Finalmente se levantó, pero un miedo viscoso y cambiante lo embargó mientras se bañaba, se afeitaba y se vestía. Pese a tener hambre, no podía imaginarse abriendo la puerta y saliendo al corredor. Suponía que Malov estaría esperándolo en el vestíbulo o Bobin o algún aviso oficial de expulsión, o el Primer Secretario a la cabeza de un equipo de matones de la KGB dispuestos a pegarle y arrastrarlo a la cárcel.

Después de rondar por la habitación durante unos minutos, tomó la tarjeta de Propenko, marcó el número particular que tenía escrito en ella y contó quince llamadas. Era la mañana del sábado. Seguramente la familia estaría en la dacha. Cortó y llamó de nuevo por si acaso las líneas se habían cruzado.

Dio unos pasos más, impaciente; intentó una tercera vez, luego llamó a la telefonista y pidió una comunicación con Moscú.

– No hay líneas de larga dsitancia desde anoche.

– ¿Qué problema hay? -Su imaginación se estaba volviendo psicodélica. Coup d'état. Asesinatos. Los separatistas radicales ucranianos volaban puentes y líneas de alta tensión. Se preguntaba si habrían arrestado a Propenko anoche y en ese momento lo estaban interrogando en la sede de Seguridad del Estado.

– Avaria -dijo la telefonista-. Emergencia. Un problema en la estación de transferencia de Vostok.

– ¿Cuándo estará arreglado?

– ¿Quién sabe? Pronto.

– ¿Pronto? ¿Una hora, un día?

– Pronto. Vuelva a intentarlo.

– Pero estoy llamando a la Embajada de Estados Unidos. Es urgente.

Le pidió que no cortara. Esperó quince segundos, oyó un ruidito en la línea y la comunicación quedó cortada.

Ya presa de una paranoia muscular, Czesich intentó llamar a Propenko una vez más; ninguna respuesta; luego la telefonista, ocupado: entonces sacó su maleta de abajo de la cama y empezó a hacer el equipaje. Tenía el pasaje de vuelta, algún dinero, muchos Marlbara… Pero al cabo de un minuto de doblar suéters o pantalones y meterlos en la maleta, se obligó a detenerse. Le pareció mal correr, e innecesario. Era un estadounidense con pasaporte diplomático ¿qué era lo peor que podían hacerle? Lo peor que podían hacerle era arrestarlo, tratar de intimidarlo, y enviarlo a la embajada, donde otras personas tratarían de intimidarlo (en su propia lengua por lo menos) y luego lo mandarían a casa. Eso era todo.

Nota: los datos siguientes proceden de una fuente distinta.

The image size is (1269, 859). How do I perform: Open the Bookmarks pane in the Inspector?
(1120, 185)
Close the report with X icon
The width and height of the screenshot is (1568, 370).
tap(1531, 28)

Quizá la maldición de un estómago vacío lo estaba volviendo loco de nuevo.

Guardó la maleta, sacó una botella de agua mineral de la nevera y vació el contenido. El único canal de televisión de Vostok transmitía la clase de gimnasia aeróbica de los sábados por la mañana. Lo apagó bruscamente, y como si los dos aparatos estuviesen conectados, sonó el teléfono. Se forzó a contestarlo.